● **ENTRIES SUPPLIED**

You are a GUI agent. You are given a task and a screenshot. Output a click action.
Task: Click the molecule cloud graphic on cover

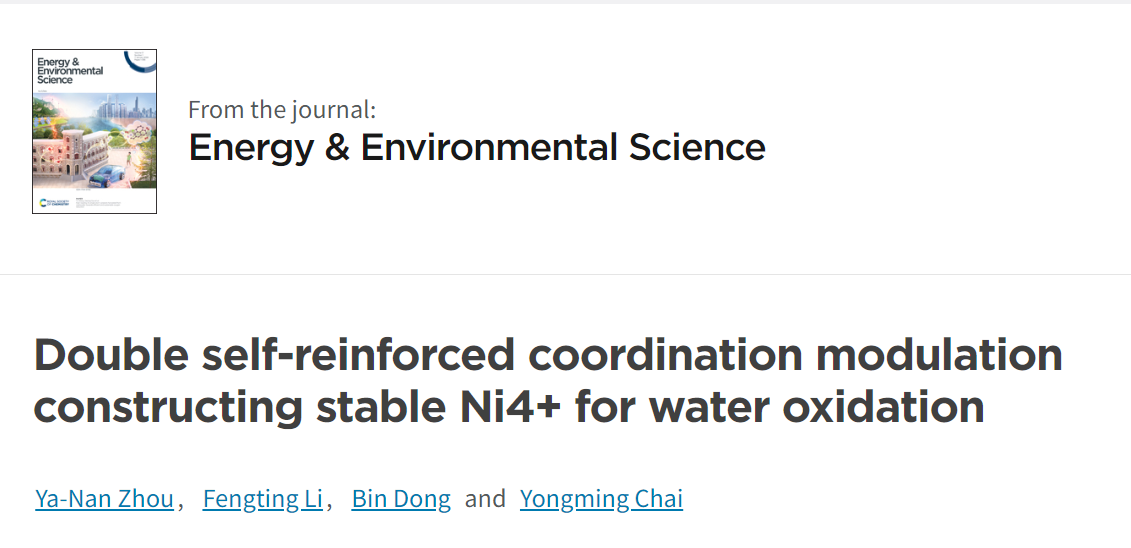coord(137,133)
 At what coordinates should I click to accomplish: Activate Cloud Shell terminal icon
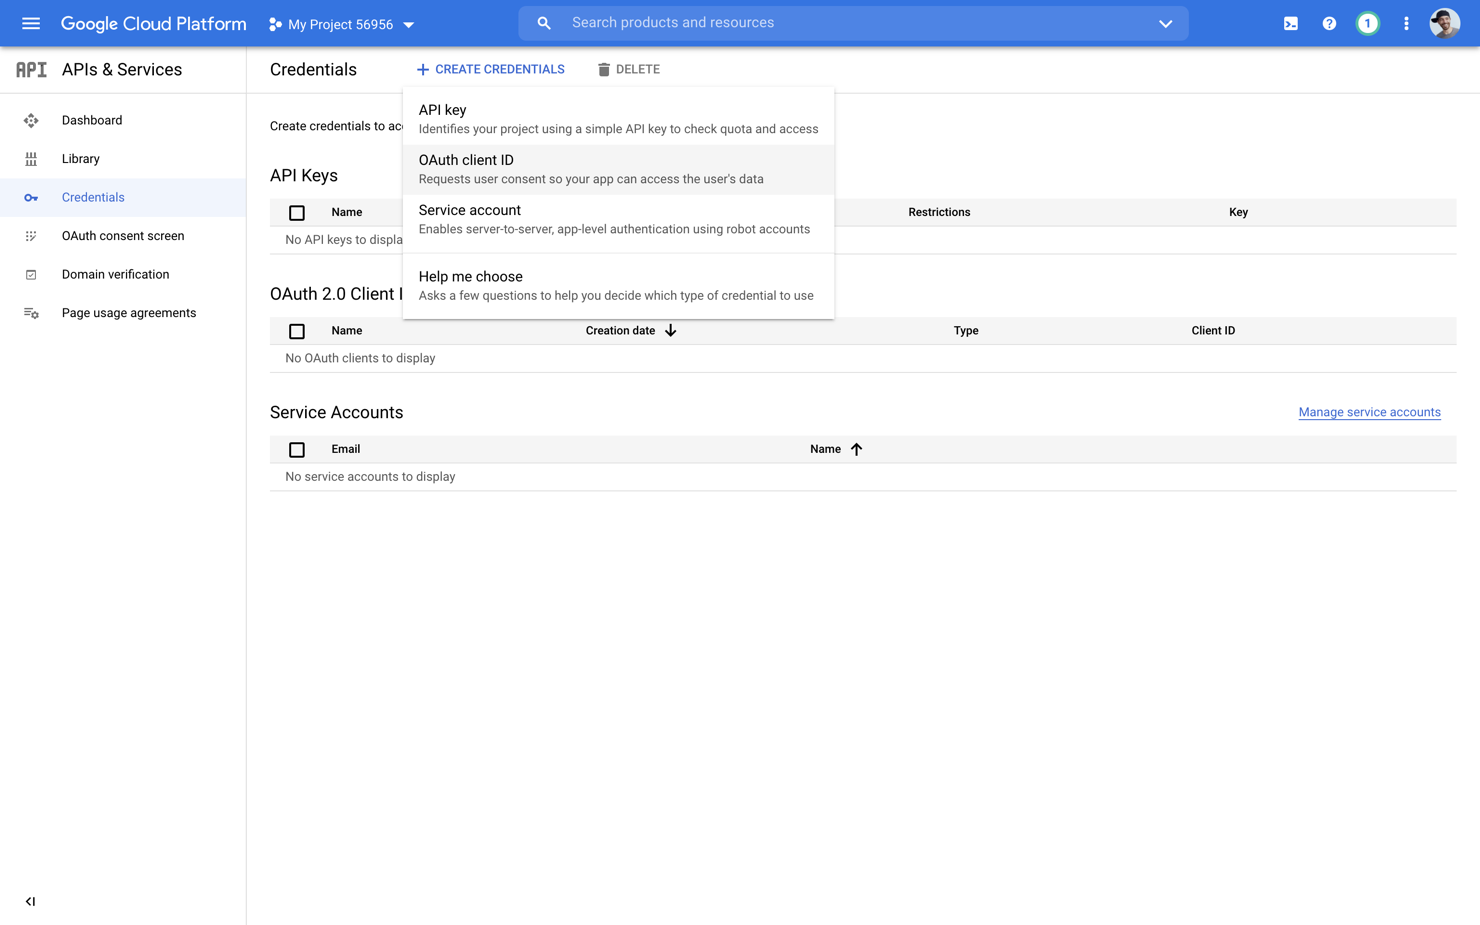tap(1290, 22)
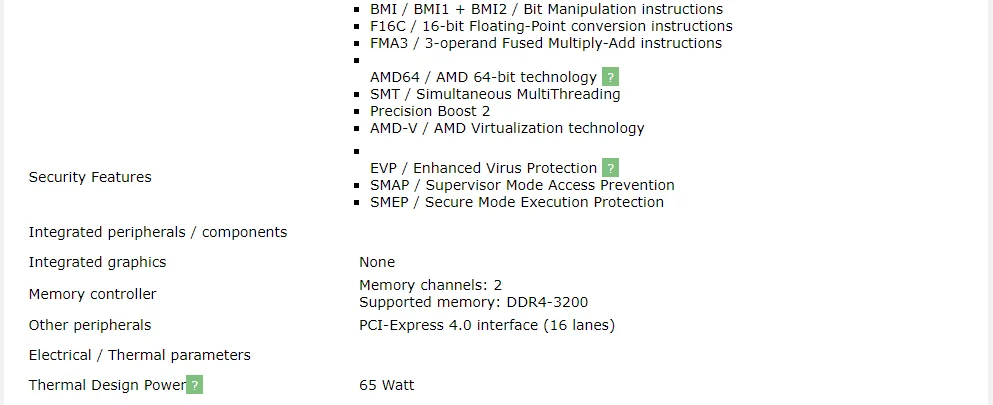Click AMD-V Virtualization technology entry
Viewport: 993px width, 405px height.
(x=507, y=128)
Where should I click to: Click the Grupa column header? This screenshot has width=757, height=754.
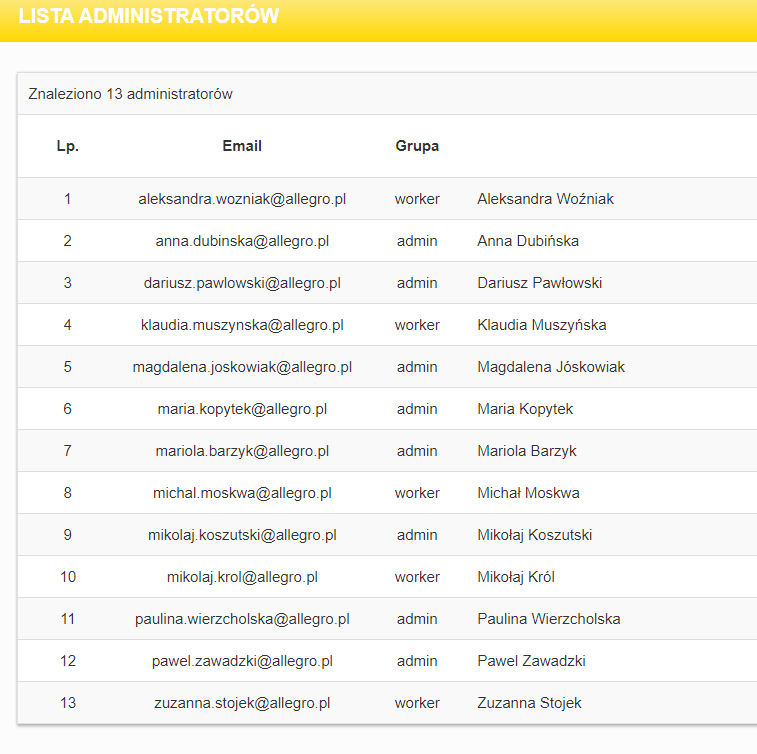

● **WHAT THE TASK ASKS**
Using the records above, report each line that contains the word "screenshot" by copying it.

● **OUTPUT**
You are a GUI agent. You are given a task and a screenshot. Output a click action.
Where should I click to: Click the Grupa column header? This screenshot has width=757, height=754.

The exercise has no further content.